(Textauszug):
Zum Auftakt sei eingeräumt, daß der Titel dieses Blogposts eine kleine Irreführung darstellt: an den US-amerikanischen Kinderbuchillustrator und- autor William Pène du Bois, der heute vor 100 Jahren, am 9. Mai 1916 in Nutley, New Jersey, geboren wurde, kann in Deutschland eigentlich nicht recht erinnert werden, weil er und sein Schaffen bei uns nie bekannt geworden sind. Auch in seiner Heimat sind seine Bücher, zum allergrößten Teil, von dem heimgesucht worden, was Hans Magnus Enzensberger die "Furie des Verschwindens" genannt hat (und die sich der Endunterzeichnete immer wie die Begegnung mit der titelgebenden Gestalt von Lewis Carrolls epischem Großgedicht The Hunting of the Snark von 1876 ausgemalt hat:
'But oh, beamish nephew, beware of the day,
If your Snark be a Boojum! For then
You will softly and suddenly vanish away,
And never be met with again!'
- was Günter Fleming in seiner 2013 erschienenen Übertragung der "Agonie in acht Gesängen" so ins Deutsche geschmuggelt hat: "Doch, strahlischer Neffe, mög's niemals gescheh'n / Daß das Schnark sich als Bulam erweist, / Denn sonst wirst du sanft und im Nu untergeh'n, / Wie am Morgen ein nächtlicher Geist.")

(Auflistung zur Aufgabe):

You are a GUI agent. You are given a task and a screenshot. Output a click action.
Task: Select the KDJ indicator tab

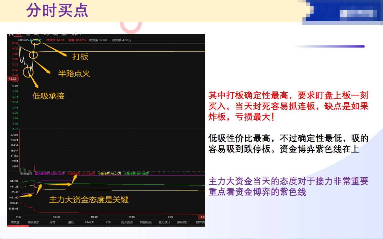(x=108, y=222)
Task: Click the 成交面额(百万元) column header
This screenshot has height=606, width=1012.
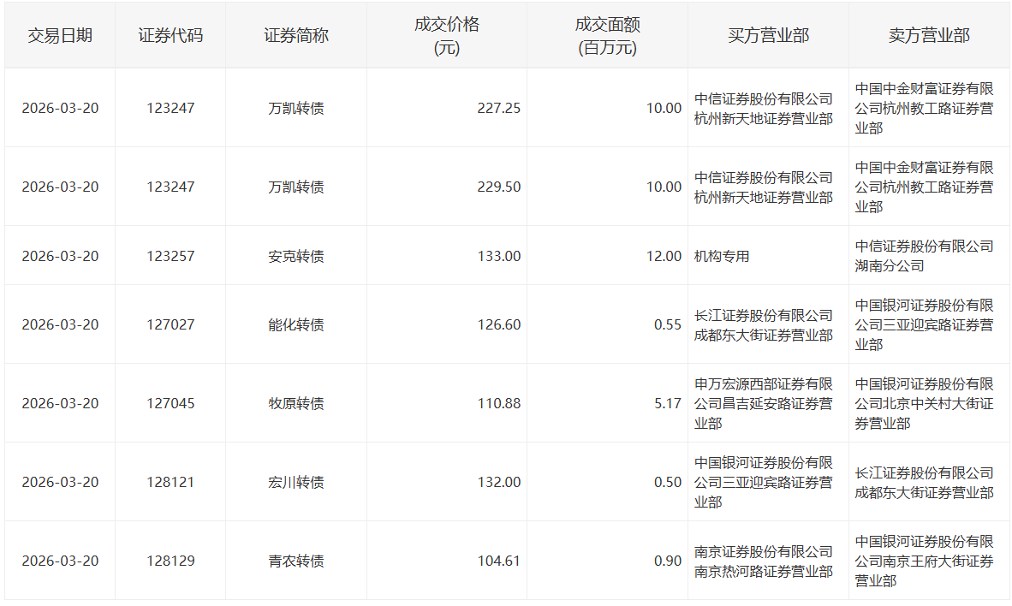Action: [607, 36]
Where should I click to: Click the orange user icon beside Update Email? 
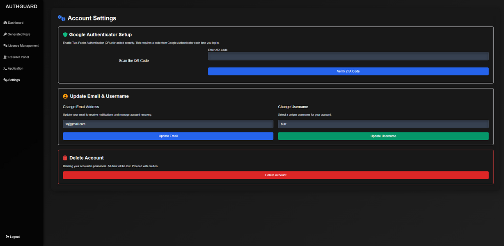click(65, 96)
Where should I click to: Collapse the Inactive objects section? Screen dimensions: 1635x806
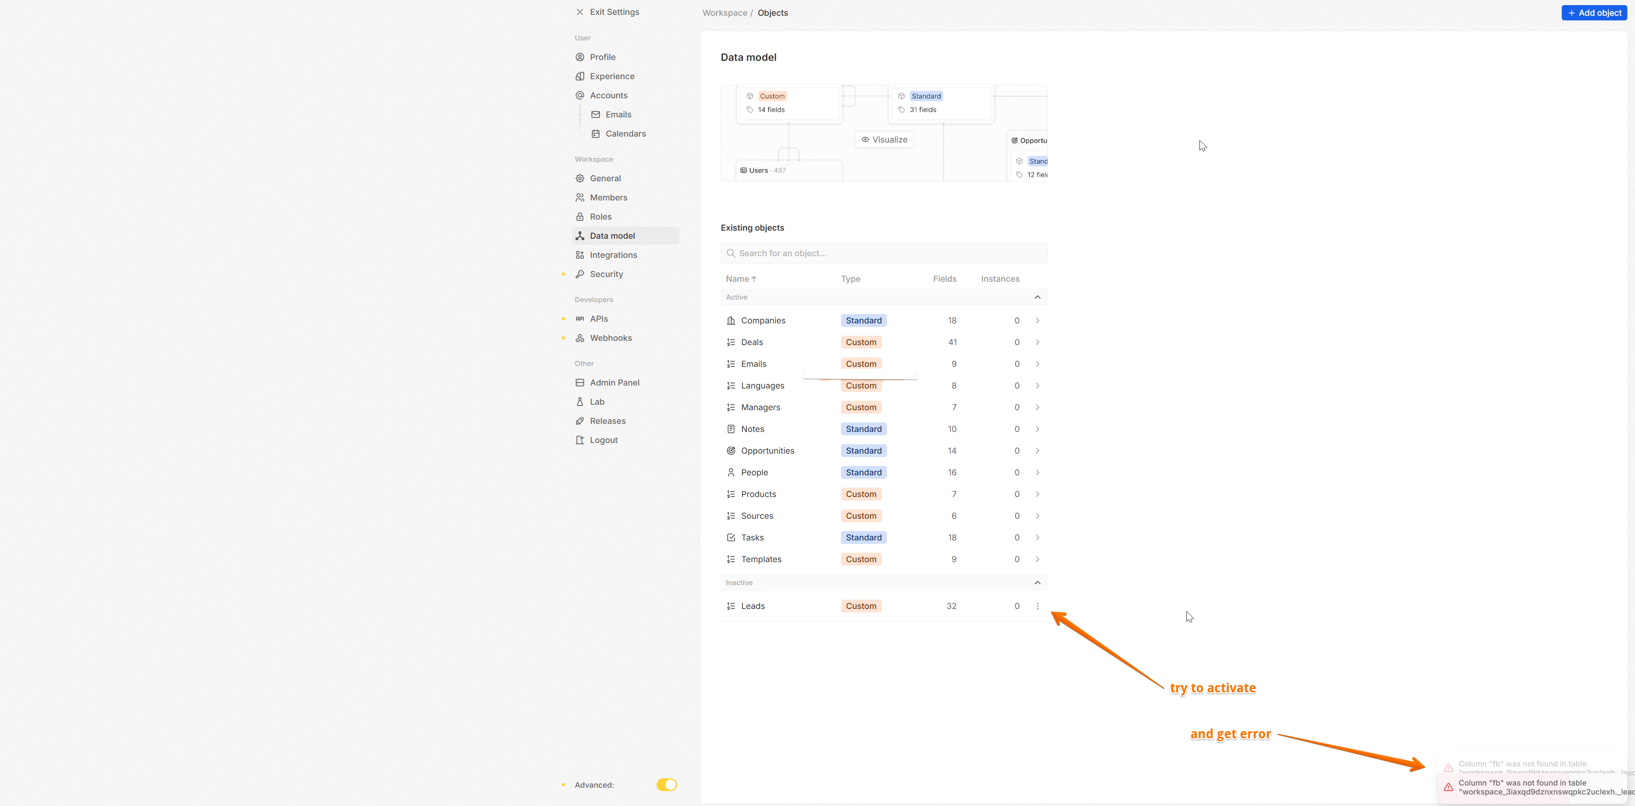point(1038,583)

(Aufgabe A):
Ordne die Auflistung von der Zeile mit „Task: Click the 成交面额(百万元) column header“ bis zu ihrem Ende als CSV mit den Spalten „eingabe“ und „ausgabe“ an, und zwar je Paar aus Text und zugehöriger Antwort eine Zeile, jedes Feld in Anführungszeichen und mit Leerzeichen statt Zeilenumbrüchen. Beide Enden gehören dazu, die Bilder lässt du weg.
(Aufgabe B):
Knüpfe an den Textauszug über William Pène du Bois an und schreibe ihn weiter.

(Ergebnis A):
eingabe,ausgabe
"Task: Click the 成交面额(百万元) column header This screenshot has height=606, width=1012.","Action: [607, 36]"
"Where should I click to: Click the orange user icon beside Update Email?","click(65, 96)"
"Where should I click to: Collapse the Inactive objects section? Screen dimensions: 1635x806","point(1038,583)"

(Ergebnis B):
Von den gut zwei Dutzend eigenen Büchern und der doppelten Anzahl derer, die er mit seinen Illustrationen versehen hat, ist das Gros sanft in die ewigen Jagdgründe der Großbibliotheken eingegangen; geblieben sind kurze Einträge in Nachschlagewerken zur Jugendliteratur, die eine oder andere Reproduktion in Sekundärwerken und gelegentlich die Chance, den einen oder anderen Titel zu einem erschwinglichen Preis über einen der Aggregatoren für antiquarische Titel, seien es Amazon, ZVAB oder ViaLibri, aufzutun (wobei gerade Bücher für junge Leser für Sammler oftmals teurer zu stehen kommen als "gewöhnliche" Titel: das intendierte Publikum neigt in aller Regel nicht dazu, selbst geliebten Schmökern pfleglichen Umgang angedeihen zu lassen; und Erwachsene, die sie als Sammler erwerben und sie wie einen Augapfel hüten, tun dies für gewöhnlich erst, wenn die Titel nach dem Ablauf von Jahrzehnten in den Rang entweder von Sammlerstücken und/oder nostalgischen Jugenderinnerungen aufgestiegen sind.)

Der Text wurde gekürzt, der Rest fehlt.